Republican presidential candidate, Nikki Haley, made a surprise appearance on “Saturday Night Live” this past week. As the pivotal South Carolina primary approaches on Feb. 24, Haley drew attention to how former President Donald Trump has not participated in debates and his ongoing legal challenges. 

Many candidates have appeared on SNL before, including Trump, Barack Obama and Chris Christie. During the skit, Haley played a South Carolina voter during a CNN Town Hall.

“My question is, why won’t you debate Nikki Haley?” Haley asked James Austin Johnson, who was playing Trump during the skit. 

Throughout the skit, Haley’s recommendation for mental competency tests for politicians over the age of 75 was also highlighted. 

When Haley questioned Trump’s age and mentioned the test, the actor responded by saying, “I took the test, and I aced it, okay? Perfect score. They said I’m 100% mental.” 

Haley also addressed her recent Civil War gaffe, when host Ayo Edibiri asked her what the cause was and humorously asked if it started with an “S” and ended in “lavery,” to which Haley responded should have been her initial response.

With the South Carolina Primary being 18 days away, both Haley and Trump are looking to engage with voters in unique ways and gain support.

Israeli Aid Package:

House Speaker Mike Johnson is looking to pass legislation providing $17.6 million in military aid to Israel in the upcoming week. This bill does not include additional funding to Ukraine. 

“The need to support our closest ally and our own forces in the region has never been more pressing, and many members of our conference have urged immediate action,” Johnson wrote in a letter to his fellow Republicans.

If the bill were to be passed, financial aid to Ukraine would be excluded. Supporting Ukraine has remained a priority for Biden since February 2022. 

Providing aid for Israel has gained bipartisan support, therefore placing stress on the administration 

“We cannot wait any longer,” Johnson said, during his appearance on NBC’s “Meet the Press” on Sunday. “The House is willing to lead, and the reason we have to take care of this Israel situation right now is because the situation has escalated.” 

Johnson drew attention to the recent airstrikes by the United States after three American soldiers were killed in Jordan. 
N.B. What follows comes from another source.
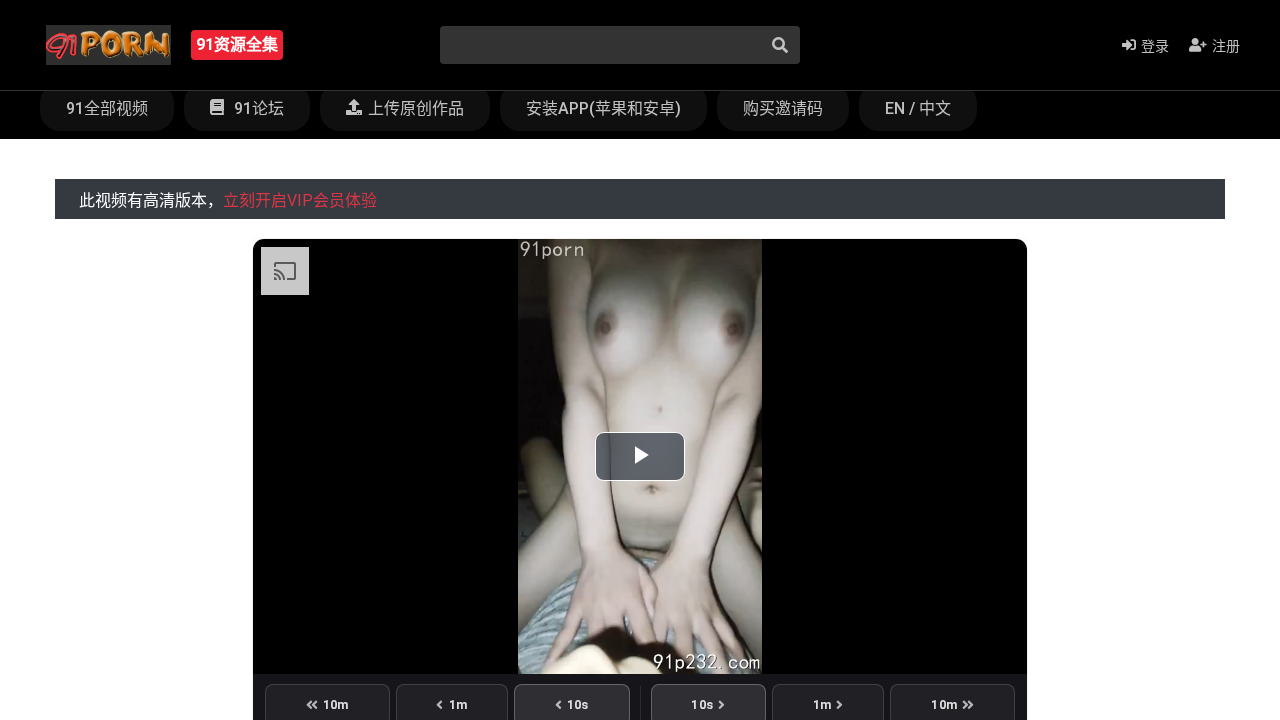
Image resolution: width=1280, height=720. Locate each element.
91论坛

“While the Senate appears poised to finally release text of their supplemental package after months of behind closed doors negotiations, their leadership is aware that by failing to include the House in their negotiations, they have eliminated the ability for swift consideration of any legislation,” Johnson said. 

The timing of the Israel Aid Bill comes at the same time that the Senate is looking to introduce a border security compromise and President Biden’s $106 billion request for Ukraine, Israel and multiple other issues. 

The House and Senate are slated to continue negotiations on the bill this week. 

Trump Trial Update:

The three-judge panel of the U.S. Court of Appeals for the District of Columbia, which is overseeing Trump’s trial on charges of plotting to overturn the results of the 2020 election, has decided to postpone the issuing of its decision, as well as the trial date.

The original March 4 date for the trial would have kept the case on an unusually swift track, in terms of the judicial system, that is. In December of 2023, when Trump first claimed immunity against the charges filed against him in front of the appellate court, the judges pushed the case along in a matter of a few short weeks. 

The process was slowed by Federal District Court Judge Tanya S. Chutkan’s decision to discard the March 4 trial date due to a lack of opinion issued by the court. The choice to postpone the trial date reflects the enormity of the case, the significance of the outcome, the consequence of the precedent it will set and the impact it will have on the upcoming presidential election. Political scientists and lawyers believe one reason for pumping the brakes on the case is so that such a monumental decision is not rushed.

Trump’s team hopes that the trial continues to be pushed until after the election, at which point Trump could win and assume the presidency. Even if an outcome is determined in the appellate court, it is likely that the losing party would appeal the decision to the Supreme Court, a decision which, if they choose to hear the case, would only elongate the process. 

Department of Justice Special Counsel Jack Smith, the attorney leading the prosecution against Trump in the case, hopes to prevent pushing the case until after election day in November, AP News shares.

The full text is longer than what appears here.